Objective 1:
Answer these questions using the Disney resorts article below.
(a) In what year were the Polynesian and Contemporary Resorts created for opening day?
(b) Who built the Disneyland Hotel?
(c) Which two companies were originally planned to operate the Contemporary and Polynesian resorts?

Page extract:
▶

The story so far: For the start of the new year, I had hoped to do one of those “top ten” lists of things I’d like to see happen in the Disney parks – and especially Walt Disney World – in 2009. Not that I would deem any of my wishes likely to be fulfilled, but as a fan of lists and unsolicited criticism I can’t help myself.
Here’s the next item that I’d like to see at the Disney parks in 2009:
#9 – Rethink the Resorts
Originally the topic for this slot was going to be narrower in scope, but I’ve realized that I could address those issues (see below) while also tackling a more pressing subject that’s bothered me over the last decade or so.
The Disney resorts aren’t a topic that receives a lot of analysis here or elsewhere around the web. While the resorts are a frequent topic of discussion online, those conversations usually reside only in the realm of “which building is closest to the food court” or “how can I best profit from the collectible mug policy?” While it’s no doubt useful to dissect how to best encourage the housekeeping staff to fold your washcloths into wombats and so forth, it might be useful to occasionally step back and examine the resorts as a whole, and to think about why they’re there and how well they’re serving their purpose.
For historically-oriented Disney fans like me, the mention of Disney resorts tends to draw the mind’s focus to the Seven Seas Lagoon and the brace of resorts that were created for opening day in 1971. While the Polynesian and Contemporary Resorts have been joined by many other properties since that day, there’s something about those monorail-adjacent, lagoon-circling resorts that remain so appealing despite the later emergence of fancier and even more elaborately themed facilities.
Although these two original hotels represent only a fraction of the rooms on property today, we must look to them in order to contextualize all the other resorts that followed. After all, these were the only two resorts in whose creation Walt played a part; they are a rare remaining link to the original intent and purpose of the Walt Disney World development.
Walt Disney had wanted to build a hotel property at Disneyland upon its opening in 1955, but had funneled every available cent into the park itself and could raise no further funding. Instead, he convinced his friend Jack Wrather to build the Disneyland Hotel to serve the park’s visitors. Soon the park was hemmed in by outside development, and Wrather’s refusal to sell his hotel to Walt ensured that Disney was shut out of the resort business in Anaheim.
This was to change in Orlando. It’s well known that Walt bought such an expansive parcel of land in Florida in order to shut out intrusions from commercial sprawl and outside developers. Walt Disney World was intended to be a complete resort – the “Vacation Kingdom of the World”. Part and parcel of this was the inclusion of themed resort hotels, a first for the company and indeed unique for the theme park industry of the time.
So new was the concept of the themed resort that a great deal of Walt Disney World’s pre-opening publicity focused on highlighting the hotels and their associated amenities. It’s almost bizarre to the modern eye to see that the Magic Kingdom was only promoted as one part of the complete resort experience – the hotels were integral to Disney’s strategy to become a travel destination.
The relevance of this trip down memory lane comes when you compare the resorts today to those first resorts in 1971. Not necessarily the resorts themselves, but their comparative positions in the travel industry.
By bringing their experience in design and customer service gained from years of theme park operations, Disney hoped to revolutionize the hotel experience. Ironically, though, they seemed unsure at first about how to deal with the hotels. New to the field of hotel management, the company planned to slowly dip their toe into the field by having Westin and Marriott operate the Contemporary and Polynesian resorts until Disney personnel felt that they had learned enough to take over. This plan was abandoned when Disney decided that only they could manage the hotels up to their standards.

◀

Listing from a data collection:

▶

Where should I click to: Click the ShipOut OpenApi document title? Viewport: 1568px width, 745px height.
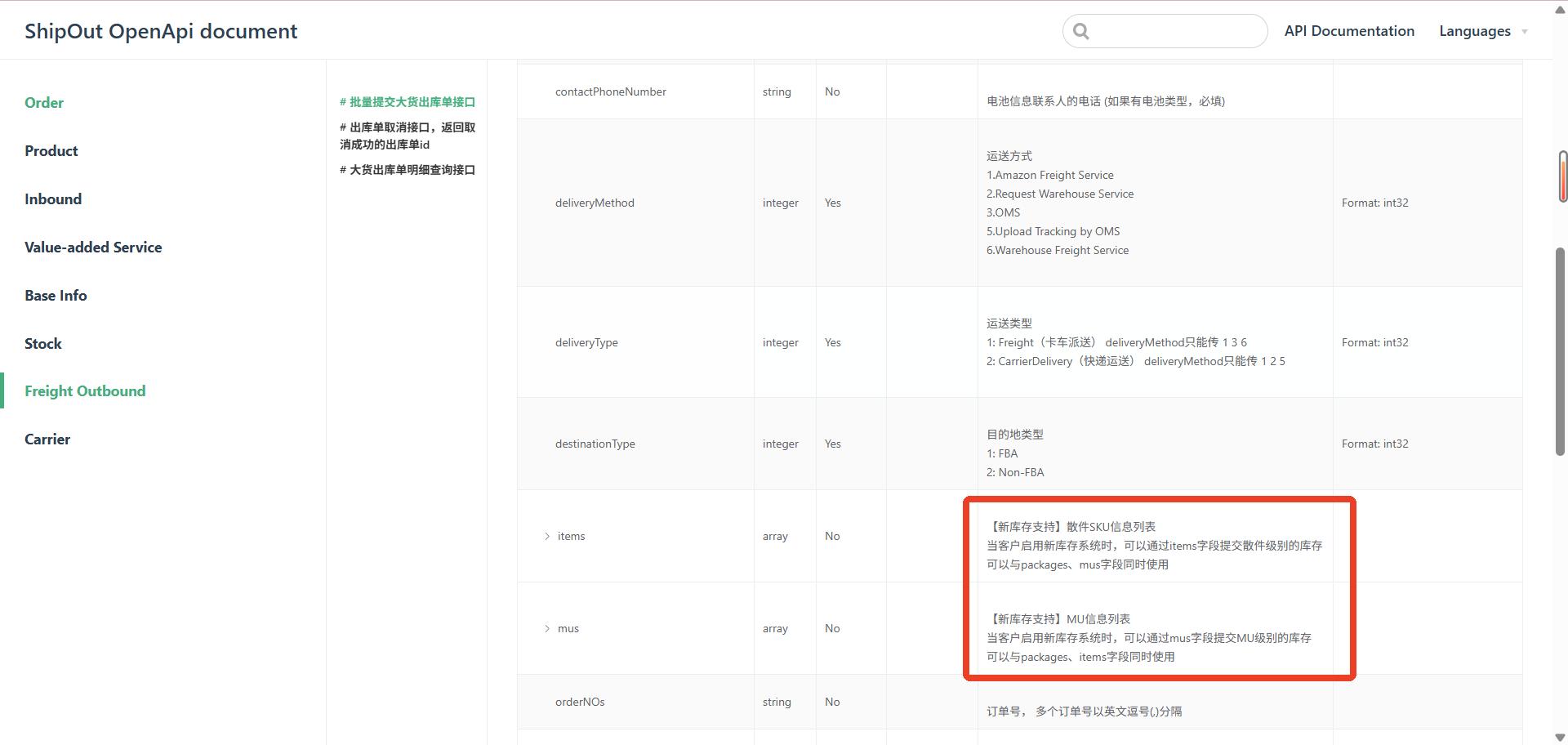click(x=161, y=31)
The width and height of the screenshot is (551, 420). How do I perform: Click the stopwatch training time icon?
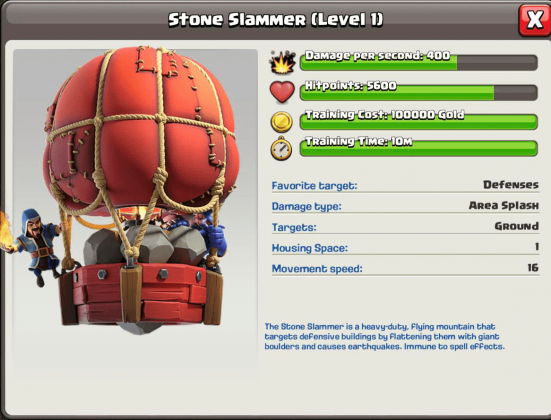281,148

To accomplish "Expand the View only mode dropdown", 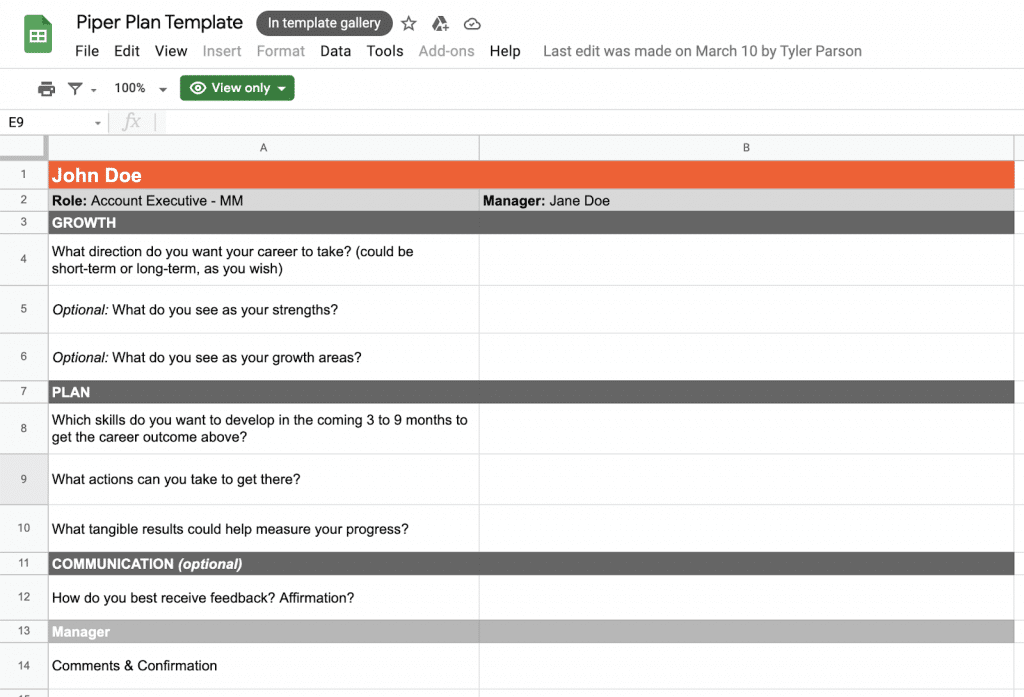I will pyautogui.click(x=237, y=88).
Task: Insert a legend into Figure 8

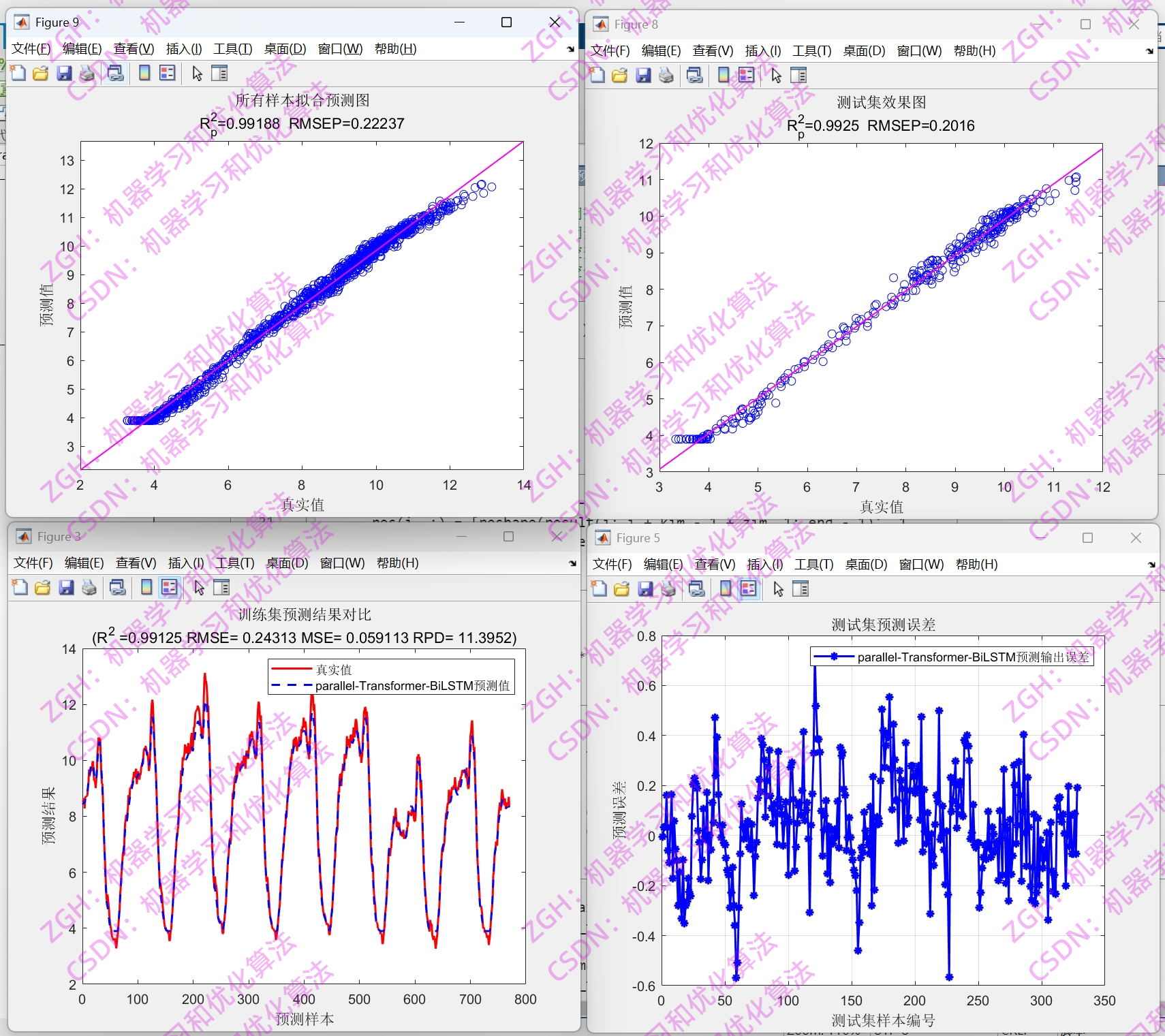Action: point(747,75)
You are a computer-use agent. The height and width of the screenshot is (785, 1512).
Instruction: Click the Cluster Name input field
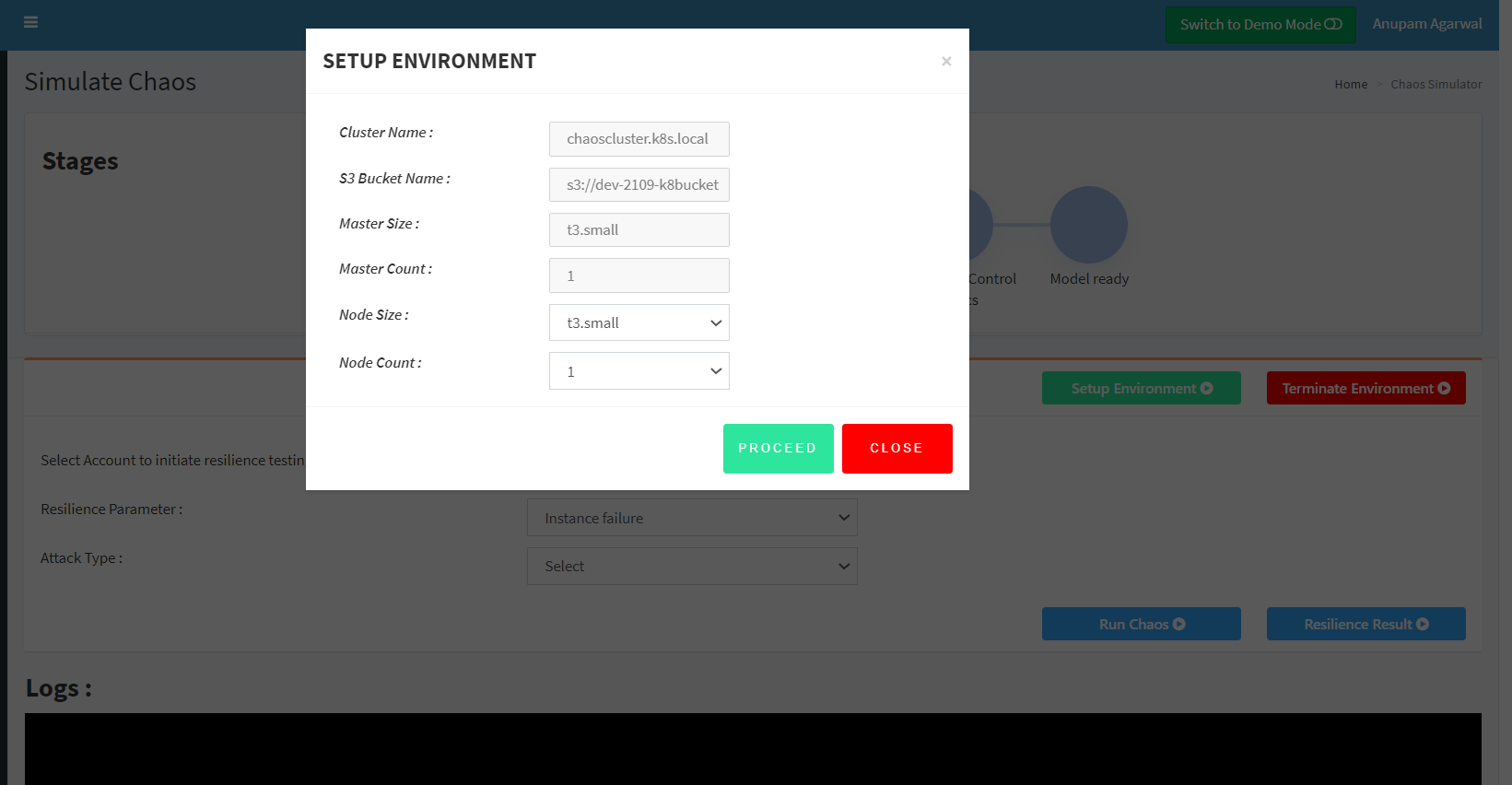click(x=639, y=139)
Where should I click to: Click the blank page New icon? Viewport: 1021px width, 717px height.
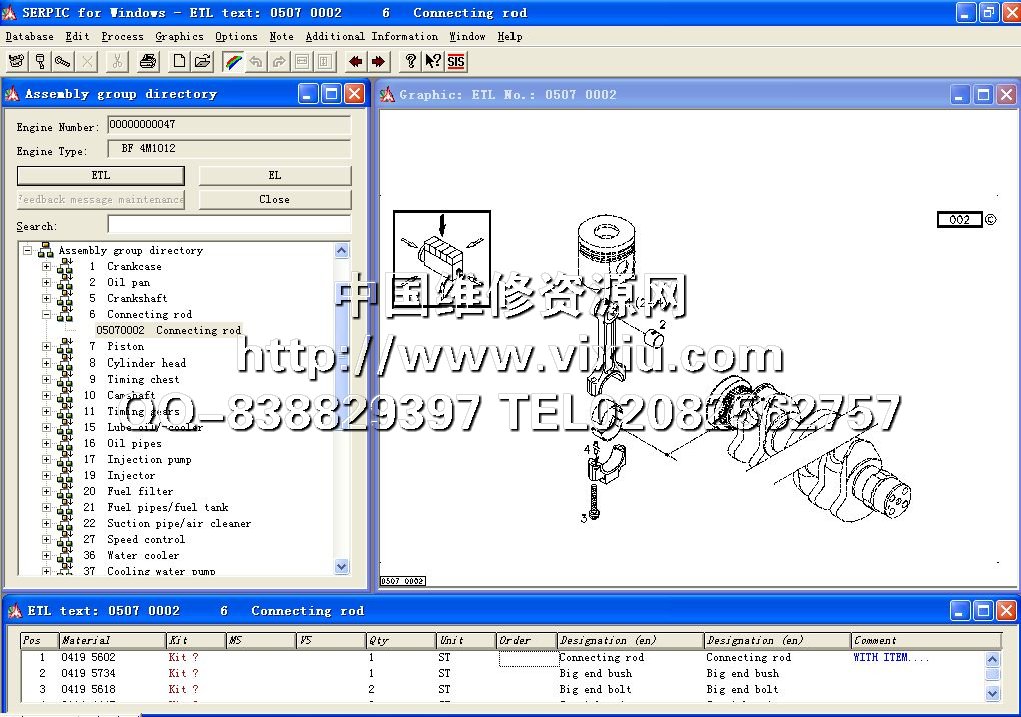coord(179,61)
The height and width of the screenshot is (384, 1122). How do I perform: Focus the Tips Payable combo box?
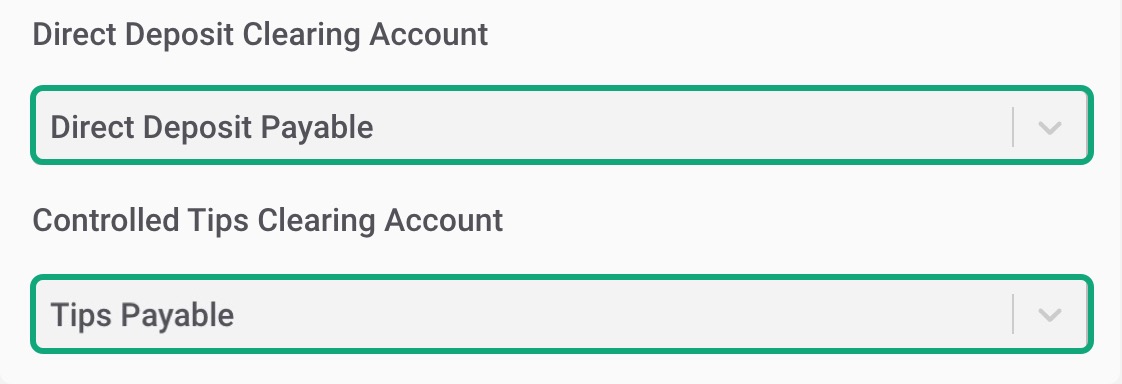[562, 314]
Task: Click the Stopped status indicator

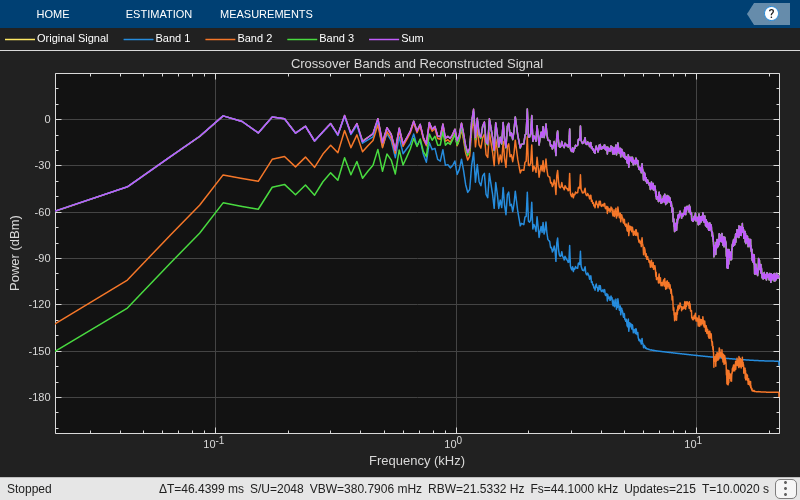Action: (29, 489)
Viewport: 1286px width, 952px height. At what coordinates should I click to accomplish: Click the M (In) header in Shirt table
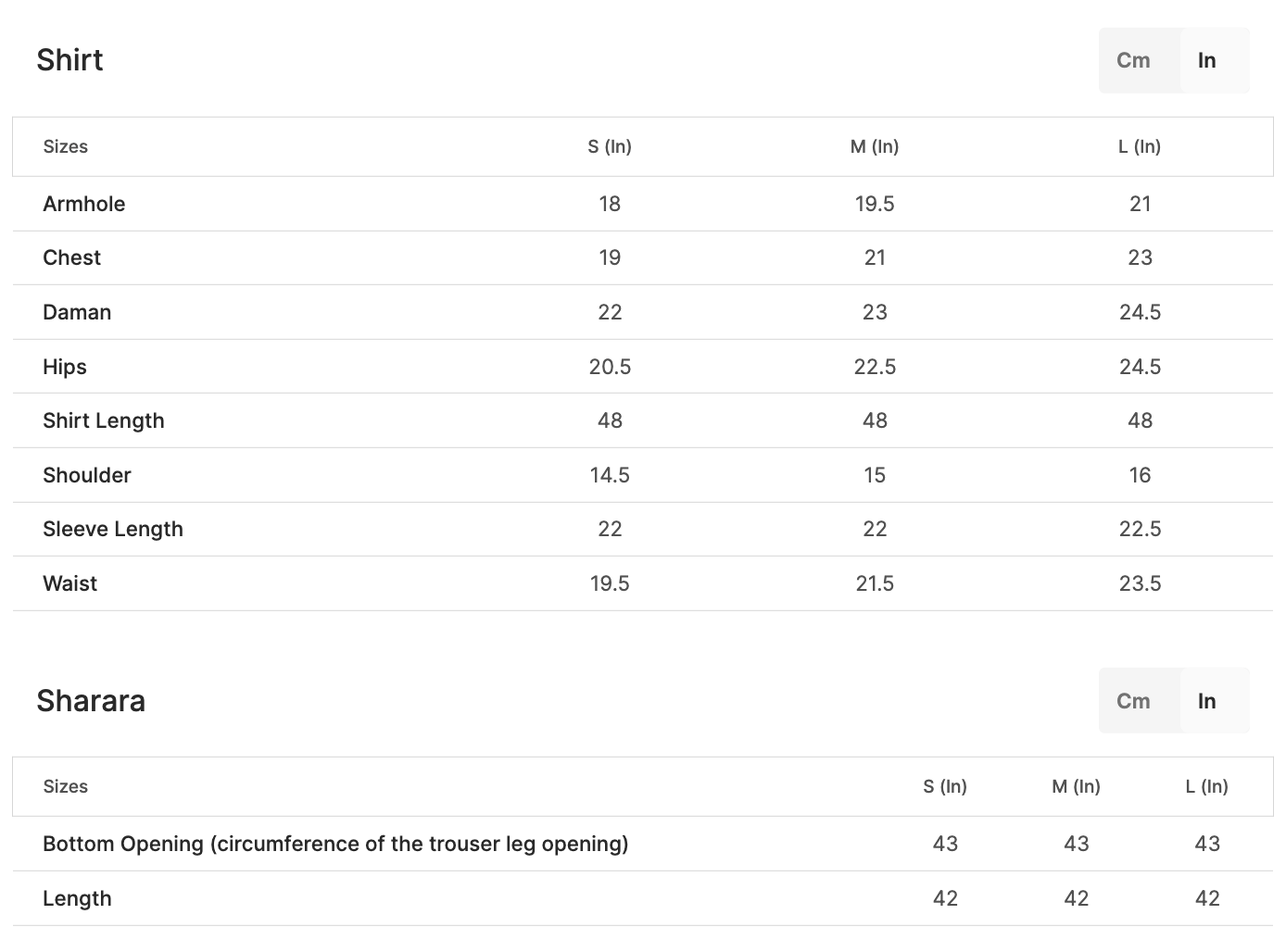[x=875, y=146]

◀

Objective 2: Arrange the listing, from the line with "You are a computer-use" through the end of the listing, as a two-column CSV with columns named request and answer. Make one row per request, put each value in a single quoted field with line breaks replaced by spaces, and leave out the pictures.

Written reply 1:
(a) 1971
(b) Jack Wrather
(c) Westin and Marriott

Written reply 2:
request,answer
"You are a computer-use agent. The height and width of the screenshot is (785, 1512). Instruction: Click the Cluster Name input field","click(x=639, y=139)"
"Where should I click to: Click the blank page New icon? Viewport: 1021px width, 717px height.","coord(179,61)"
"The height and width of the screenshot is (384, 1122). How do I perform: Focus the Tips Payable combo box?","[562, 314]"
"Task: Click the Stopped status indicator","Action: (29, 489)"
"Viewport: 1286px width, 952px height. At what coordinates should I click to accomplish: Click the M (In) header in Shirt table","[x=875, y=146]"